Pearl by Chapterhouse, it has a shimmering, glistening quality that makes it feel like you’ve just received exceptionally good news.
Smooth Operator by Sade, over the weekend I went to see an excellent play written and directed by my friend Sam Brooks; Sade’s seismically timeless music was both diegetic and a pivotal plot point. And, it’s always the right time to hear more of her.

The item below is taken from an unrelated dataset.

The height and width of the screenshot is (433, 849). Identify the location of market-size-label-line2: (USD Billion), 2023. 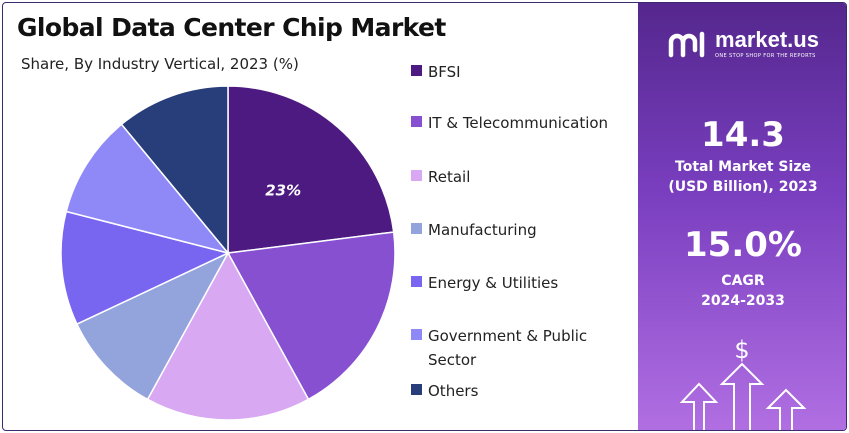
(743, 187).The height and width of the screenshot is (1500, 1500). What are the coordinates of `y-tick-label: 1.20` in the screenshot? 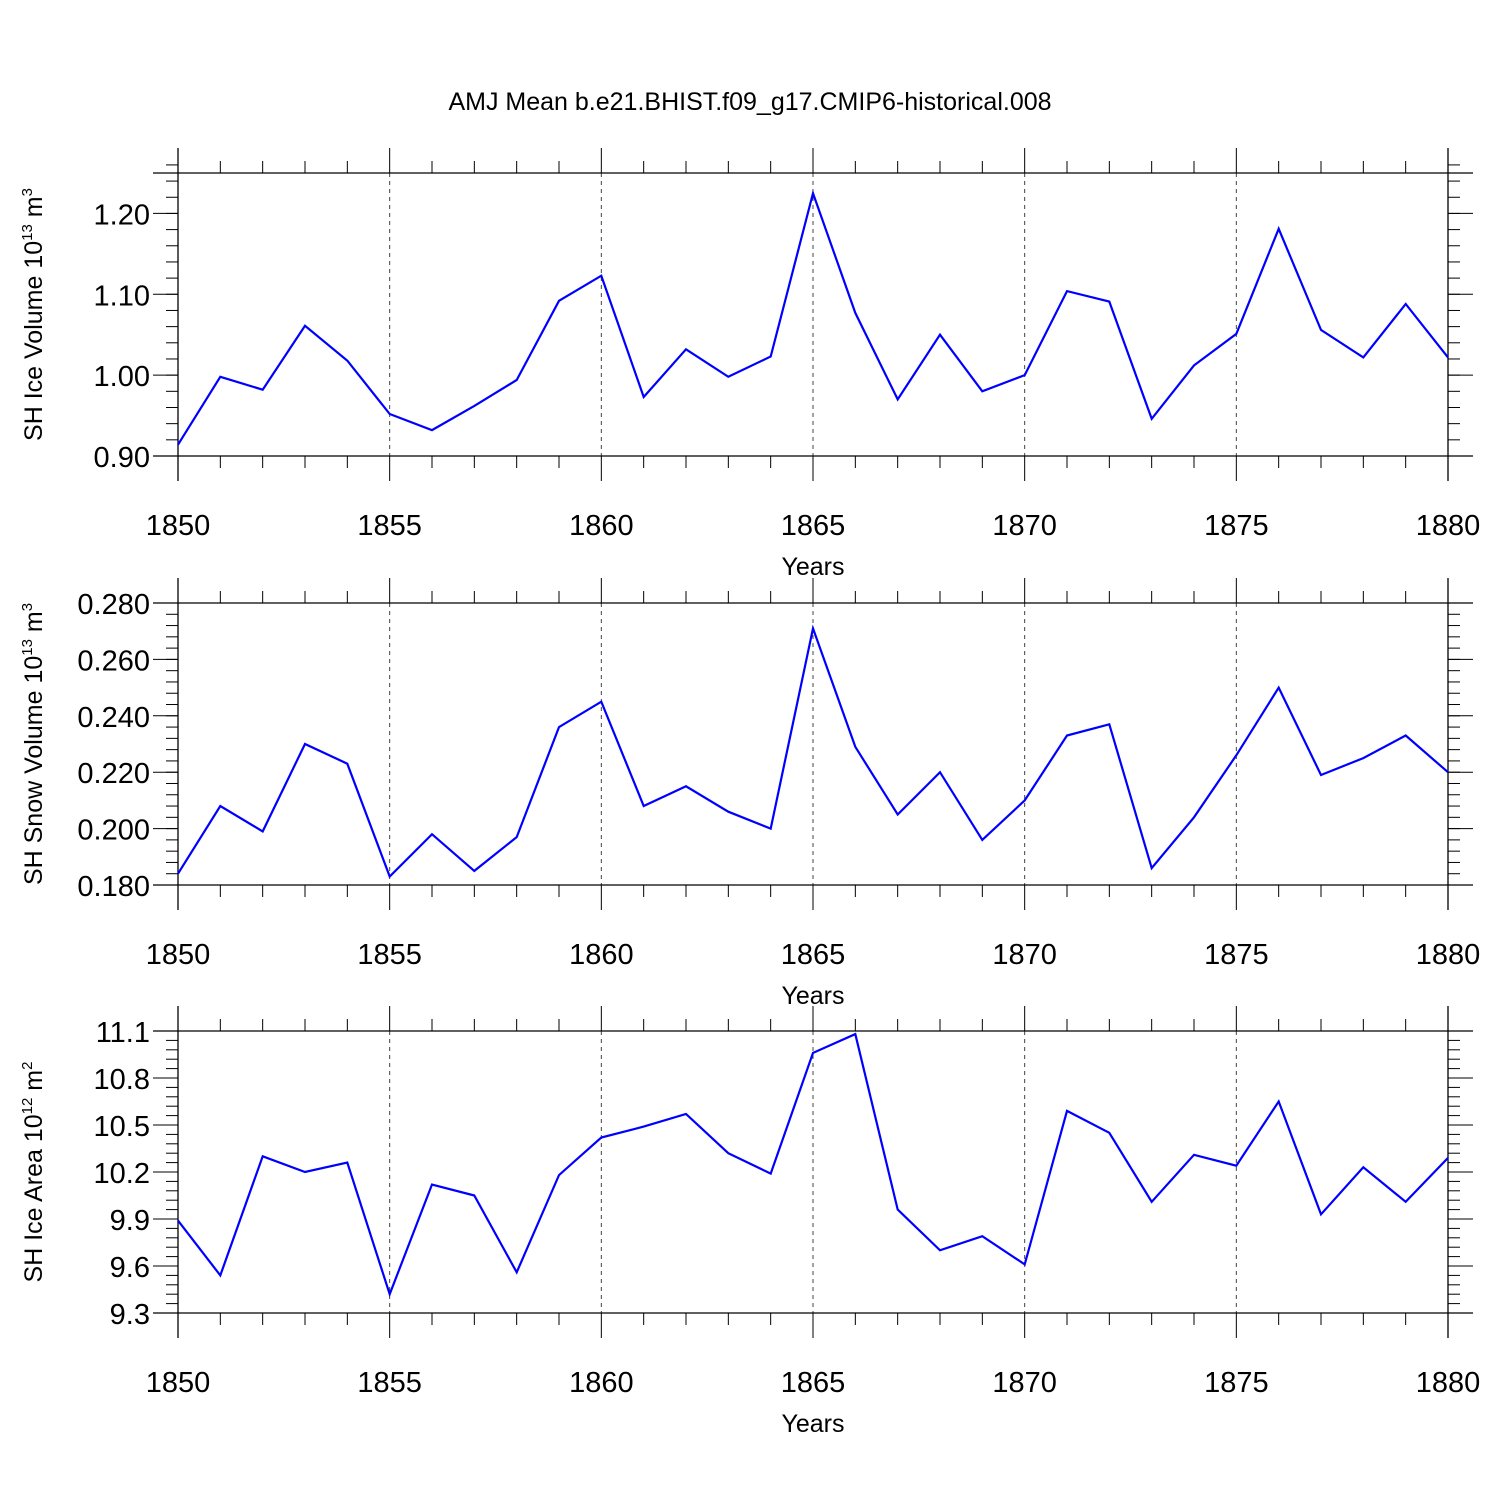 It's located at (122, 215).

Meadowlark, from The Baker’s Wife, as performed by Liz Callaway — what is there left for me to say about this song! And yet. The storytelling through words and orchestrations are so intertwined, the shift from story-through-story into present day always makes me gasp, the way Liz Callaway attacks her lyrics so fully yet so gently, so when she sings “just when I thought my heart was finally numb” the words are so true and clear that it’s as if they’re coming from your own mouth; the fake-out ending which makes you feel as though you’re running through an airport! I can’t listen to this song in public because I will start crying.
PS: The people in Gaza still desperately need help, ReliefAid’s Gaza Appeal continues to work to deliver food and water so give it if you’ve got it. Last week we went to the Defying Destiny protest in Albert Park held by People Against Prisons Aotearoa, it was powerful and invigorating and frequently joyful and heartening, if grim in its necessity. The parliamentary petition to remove the violently erroneous charity status from Destiny’s Church that I linked to last time has since quadrupled in signatures, I’m not sure how much weight it carries but it only takes a moment to correctly agree with it and sign.